If lowering the boom on U.S. oil companies is a bad idea -- and it is -- then the immediate consequence of such a clampdown is worse: that a tax is imposed on so-called "windfall" profits from the sale of gasoline and other petroleum products. The burden ultimately would fall on American consumers -- without alleviating the pain from high prices.
The logical conclusion should be don't make the first blunder so you are not forced into making the even worse second blunder. But since the dramatic increase in pump prices brought on by extensive hurricane damage to oil facilities in the Gulf of Mexico and oil refineries on the Louisiana coast, politicians in many states have been clamoring for government action to reduce prices, with some proposals -- price controls and a windfall profits tax -- reminiscent of the ill-begotten measures taken by President Richard M. Nixon and President Jimmy Carter during the 1970s energy crises.
Those aren't mistakes we want to repeat. Price controls on gasoline were unnecessary and counterproductive, resulting in potential shortages and long gas lines.
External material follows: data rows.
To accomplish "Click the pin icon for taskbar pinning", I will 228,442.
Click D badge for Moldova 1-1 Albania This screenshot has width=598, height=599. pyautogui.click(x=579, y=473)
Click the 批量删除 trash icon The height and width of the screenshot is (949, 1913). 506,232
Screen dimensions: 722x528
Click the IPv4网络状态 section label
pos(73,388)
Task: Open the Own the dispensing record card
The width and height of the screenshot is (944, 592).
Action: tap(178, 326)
The tax on "excess" industry profits -- which was levied in 1980 after a leap in gas prices following the Iranian upheaval -- reduced industry revenues by $79 billion, funds that could have been used to invest in oil production. That blunder led to a reduction in domestic oil production of 1.6 billion barrels.
Discovering and developing new sources of oil anywhere in the world requires enormous investment, but especially in North America. If we do not, as a nation, explore and develop energy from prospective areas in the United States and Canada, and remain committed to use energy more efficiently, the consequence will be even greater dependence on oil from unpredictable regions such as the Middle East. The National Petroleum Council says oil companies will have to invest $1.2 trillion over the next two decades to finance energy development in North America.
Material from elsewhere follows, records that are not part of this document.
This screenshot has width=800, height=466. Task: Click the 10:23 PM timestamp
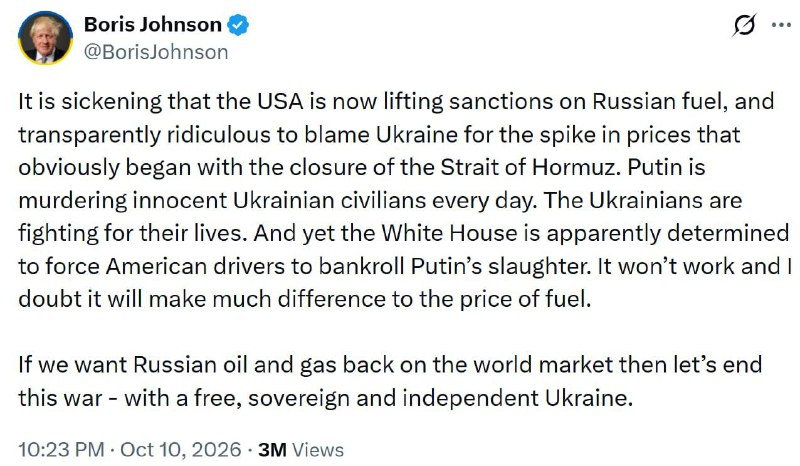pos(61,450)
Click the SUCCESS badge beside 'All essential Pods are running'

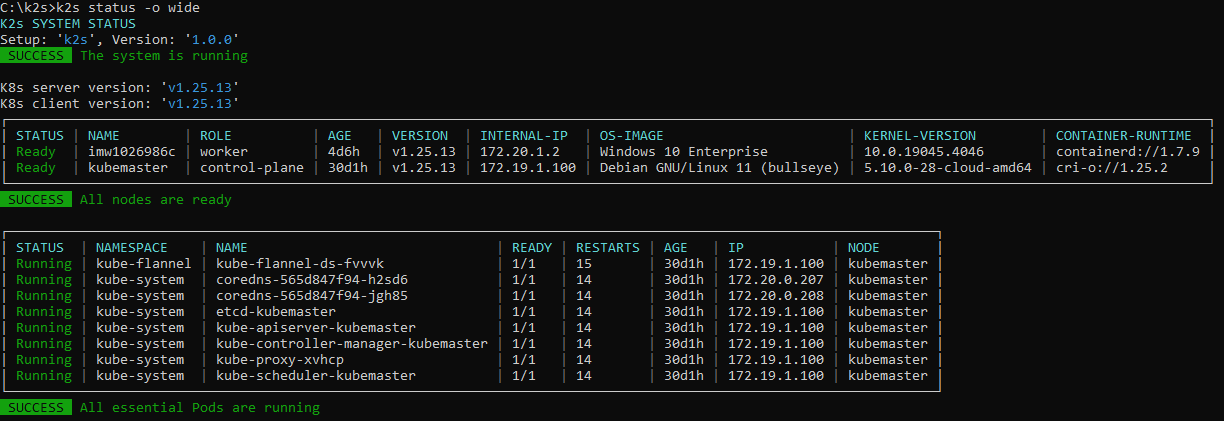click(x=36, y=408)
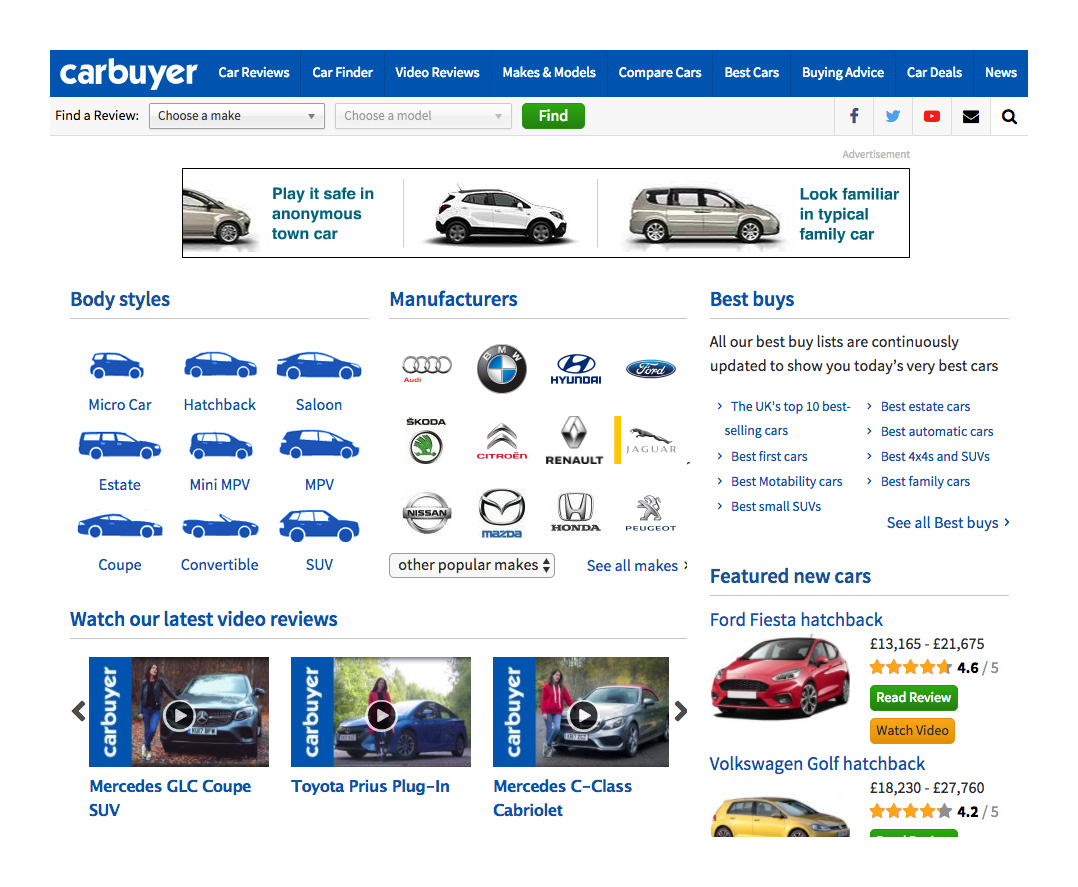
Task: Click the YouTube icon in header
Action: tap(932, 116)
Simply put, there is no realistic alternative to increased use of oil and natural gas for the foreseeable future. The Energy Information Administration estimates that by 2025 the demand for oil will increase by 40 percent, and natural gas, by 34 percent, even with improvements in energy efficiency and expanded use of alternative energy sources.
The present situation underlines the need to remove whatever constraints exist on expanding oil-refining capacity. Streamlining the permitting process should be a high priority, so that it doesn't take as long as 10 years to build a new refinery.
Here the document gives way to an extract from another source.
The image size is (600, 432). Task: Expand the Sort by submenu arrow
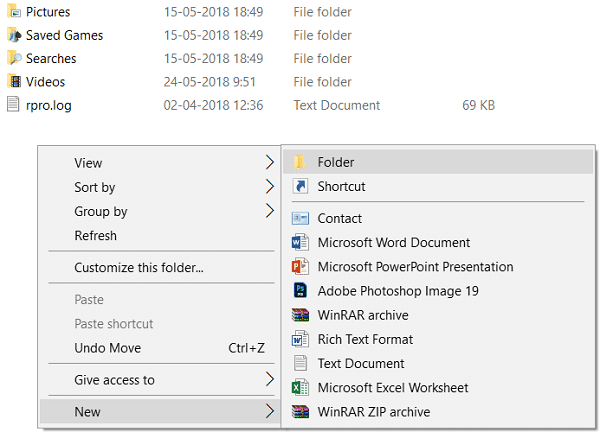point(270,187)
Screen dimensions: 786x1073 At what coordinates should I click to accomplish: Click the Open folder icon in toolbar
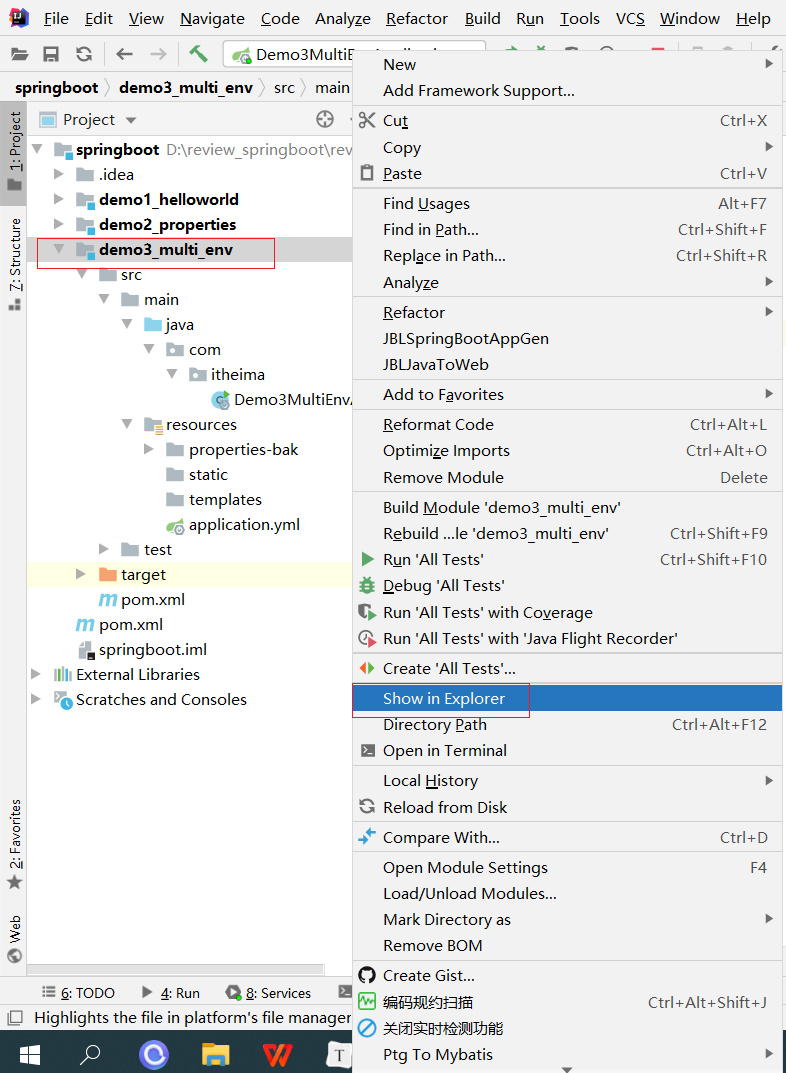click(18, 55)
Just as importantly, we need to recognize that America has vast oil and natural gas resources that are untapped, much of it on federal and state lands. The U.S. Geological Survey and the National Petroleum Council estimate there are 130 billion barrels of oil and 1,000 trillion cubic feet of natural gas, but that more than half of it is on federal land, onshore and offshore, where production is either severely restricted or banned altogether. Among the areas closed to production is the Outer Continental Shelf, off the Atlantic and Pacific Coasts, and Alaska and the Eastern Gulf of Mexico. Opening up these offshore areas alone would provide an estimated 100 billion barrels of oil and 420 trillion cubic feet of natural gas -- enough to last for decades.
After years of debate, removing the ban on oil-and-gas development in the Arctic National Wildlife Refuge should be a high priority. The U.S. Geological Survey estimates that the refuge could contain as much as 17 billion barrels of oil and 35 trillion cubic feet of natural gas. Actual drilling would take place on fewer than 2,000 acres, a small sliver of the 19 million-acre Alaska refuge.
Dramatic advances in drilling technology and improved operations have reduced the effects of oil and gas development, both on land and in coastal waters. Seismic, three-dimensional imaging now enables producers to locate oil and gas deposits without the need for exploratory drilling. The use of horizontal and directional drilling means that multiple underground wells can be drilled from a single pad, sometimes reaching sites five to 10 miles away. Consequently, fewer production wells are visible in areas where oil and gas development is under way.
With an adjustment in policies to reflect the facts and realities of energy markets, we will have the ability to discover and produce more of the oil and gas our country needs.
If there are problems, they probably will come from turmoil in oil-producing countries or political difficulties created by those who cannot afford to let the market work.